La señora de las jaibas. Fotos: Raúl Navarro
La tarde cae despacio sobre el Yumurí, ella mira el agua como si fuera un viejo espejo que todavía le dice la verdad. Está sentada en el borde, con la cubeta a un lado. “Mañana es mi cumpleaños”, dice de repente, casi como quien confiesa un secreto. Lo repite un par de veces. No lo celebra. No hace falta. La vida se le ha ido celebrando sola.

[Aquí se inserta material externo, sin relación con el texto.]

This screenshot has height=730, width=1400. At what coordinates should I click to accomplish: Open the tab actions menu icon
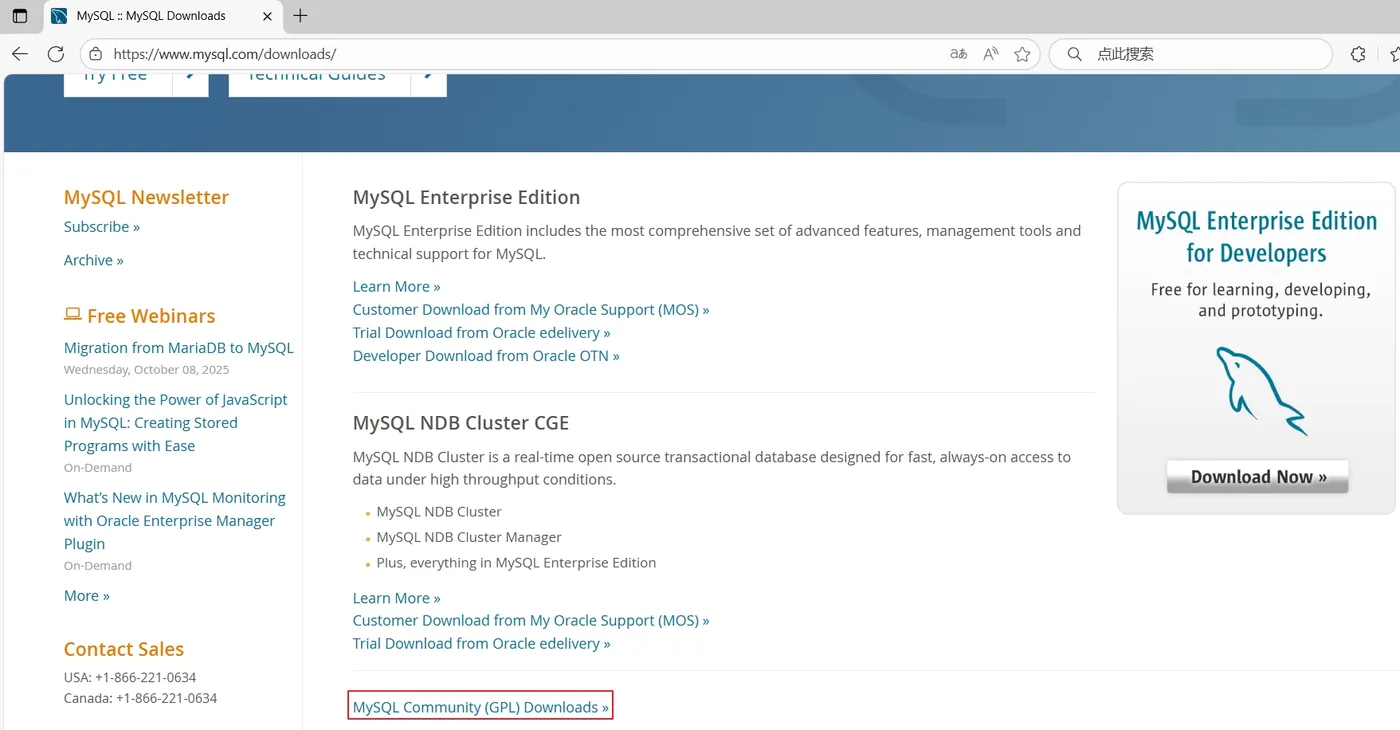20,16
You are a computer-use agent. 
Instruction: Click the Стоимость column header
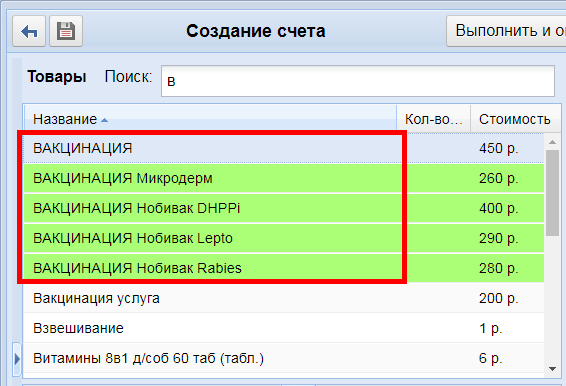[515, 119]
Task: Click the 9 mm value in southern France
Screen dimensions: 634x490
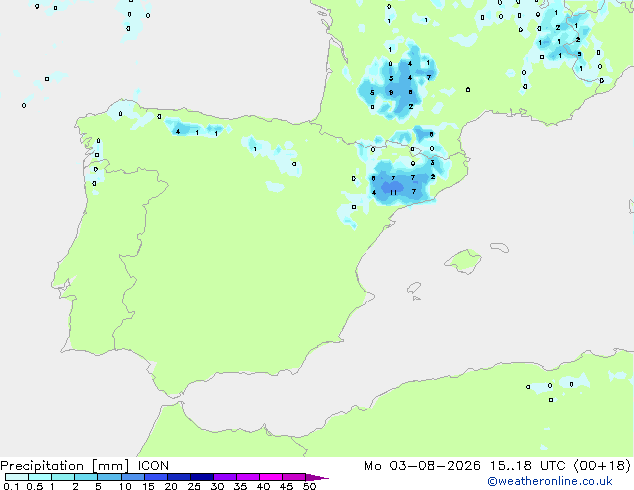Action: (x=391, y=93)
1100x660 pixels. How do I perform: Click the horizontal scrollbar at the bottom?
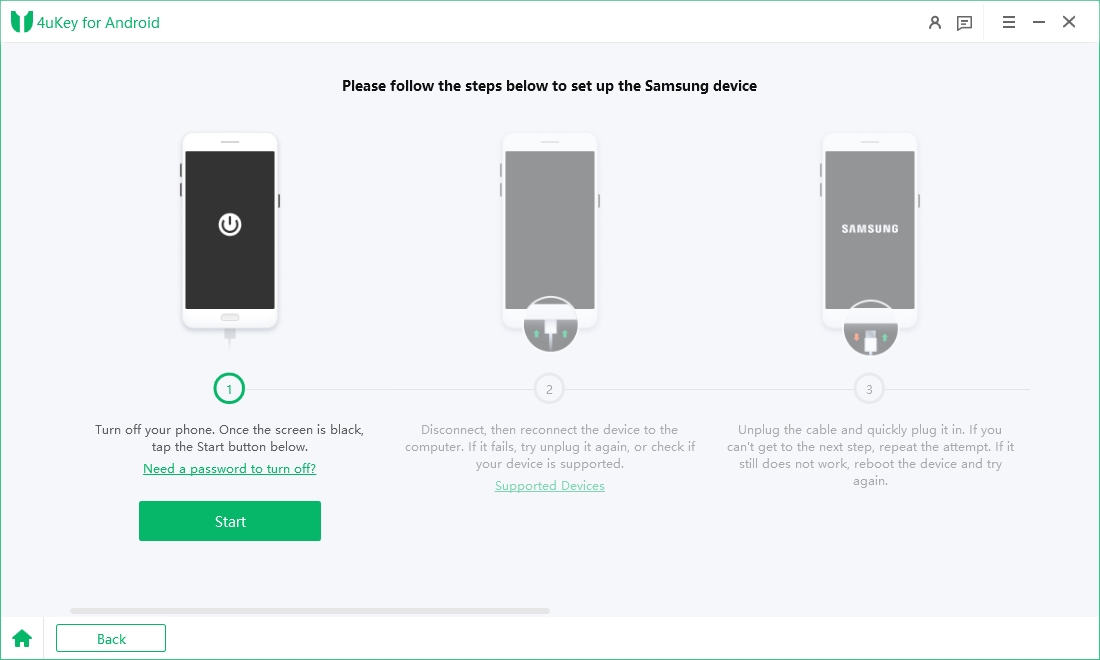[310, 610]
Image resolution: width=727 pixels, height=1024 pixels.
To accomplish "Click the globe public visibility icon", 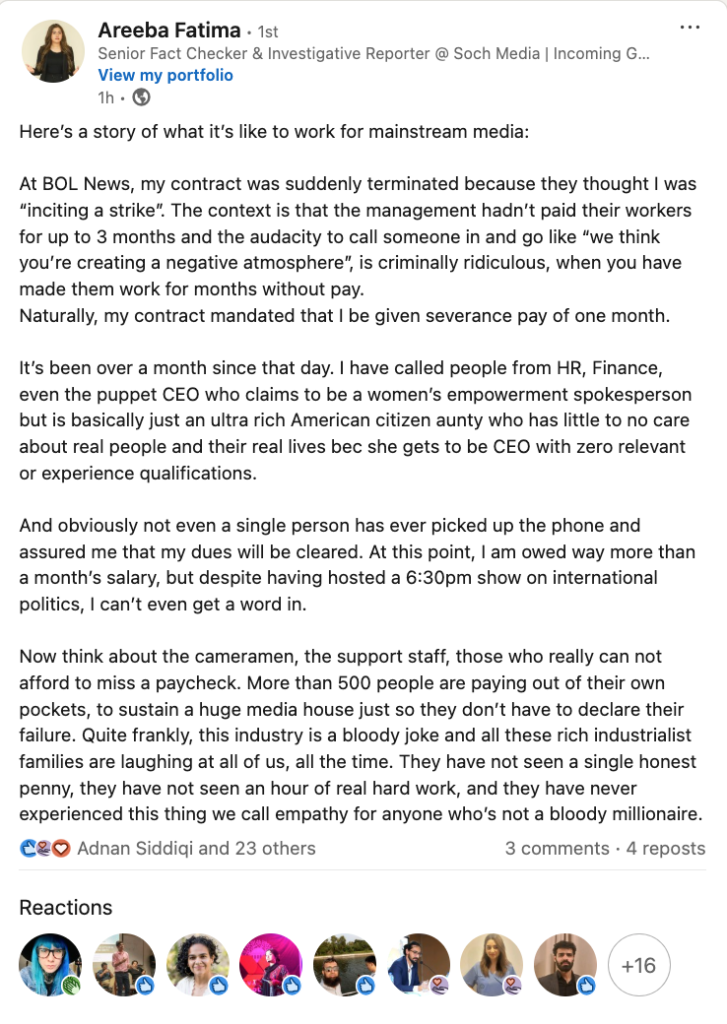I will pyautogui.click(x=141, y=97).
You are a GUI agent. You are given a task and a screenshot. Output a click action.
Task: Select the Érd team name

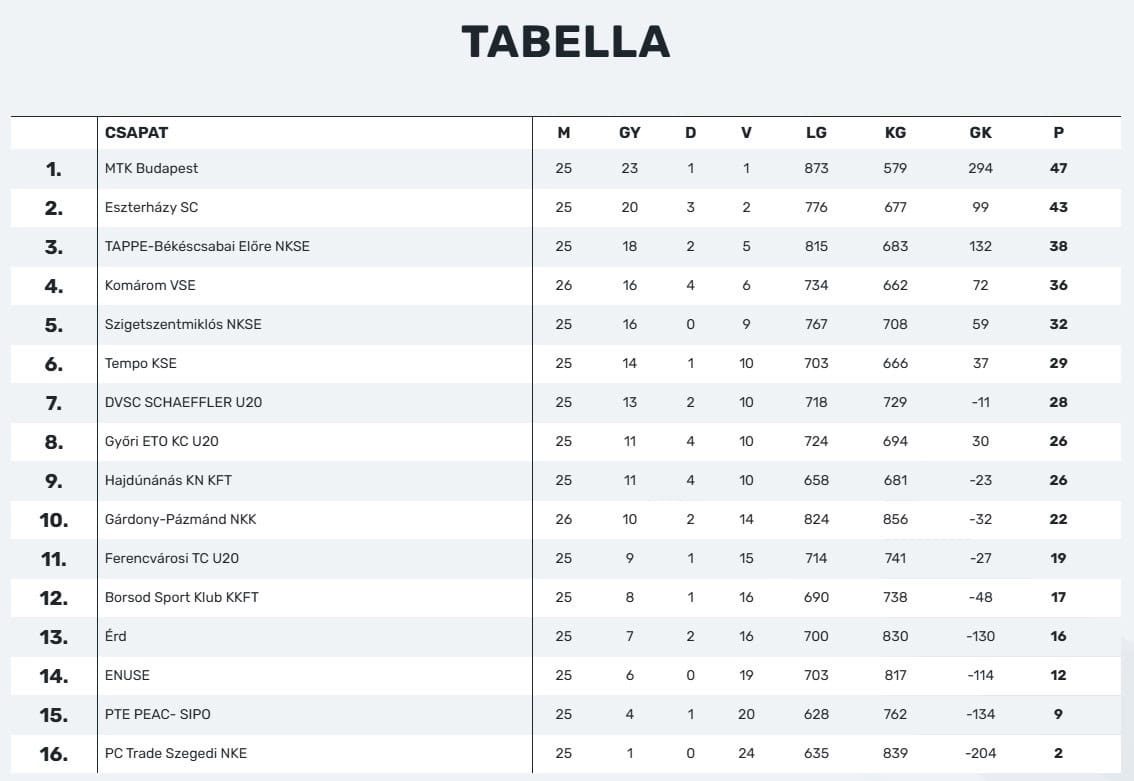pyautogui.click(x=116, y=636)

Pesca jaiba “desde los ocho años”. Me lo dice con una tranquilidad que no cabe en la época que vivimos. Nació y creció ahí mismo, en el callejón de San Severino, donde su padre la sentaba junto al río para enseñarle el oficio. En aquel entonces —me jura— había jaiba en cantidades. Ahora no. No por contaminación, según ella. Es el ciclo del río, la lluvia que enturbia el fondo, las “algas” que aparecen solo en frío y que lo deciden todo.

Mientras habla, las manos le tiemblan un poco. No sé si por el “andancio” que la tiene enferma o por esa mezcla de memoria y cansancio que se pega a los viejos pescadores. Explica que la jaiba es del río y del mar, aunque más del río, más de estas lagunas que conoce como pasillos de su propia casa. Lo cuenta con una precisión que ya no se escucha en ningún lado.

La técnica la sabe de memoria. La carnada de ahora es “lo que encuentre”, lo que algún vecino le regale. Antes era tripa de pollo. Ahora también, pero puede ser aguja, camarón, cualquier sobra que el río convierta en milagro.

Al rato, la conversación se vuelve cocina. La señora explica el proceso de limpiar la jaiba con detalles quirúrgicos: el cascarón fuera, la “mierda” del medio, la tripita que se esconde entre dos placas. Todo lo dice sin pudor, como quien ha repetido ese gesto miles de veces. Dice que de la jaiba ha hecho sopa. Que alimenta. Que hasta cura. Y pone ejemplos de vecinas que sanaron “porque el médico se lo mandó”.

Le pregunto si esto la ayuda en casa, ahora que la comida falta. Se ríe, pero no es una risa alegre. “No, esto no es negocio. Yo no vendo. Esto es pa’ comer”, asegura. Y ahí aparece la verdad completa: pesca por necesidad, pero sobre todo pesca porque es lo único que le despeja la cabeza cuando las paredes aprietan y la enfermedad del esposo —esa historia larga y dolorosa que empieza con una operación y sigue con rechazos, sondas y noches enteras— se le planta encima.

El río, entonces, es refugio. Un respiro que dura mientras el hilo se tensa o se afloja. “Es un entretenimiento. Si tengo problemas en la casa con un enfermo, vengo a relajar la mente”, confiesa. Y uno entiende que este acto sencillo, casi infantil, de esperar que una jaiba muerda la carnada, es lo que la sostiene.

Cuando el sol ya se ha ido, la mujer mira la cubeta. “Más o menos”, dice sobre la pesca del día. Lo dice sin tristeza, sin orgullo. Lo dice como quien asume que ese “más o menos” es lo que le ha tocado en todo: en la salud, en la comida, en el matrimonio, en la vejez. Y aun así sigue viniendo, cada día, doblada por el dolor del brazo pero fiel a su ritual de agua.

Mañana cumple años. No sabe si vendrá. Quizás sí. Quizás a las doce de la noche. Porque la vida, como la jaiba, a veces solo se deja atrapar si uno llega justo a tiempo.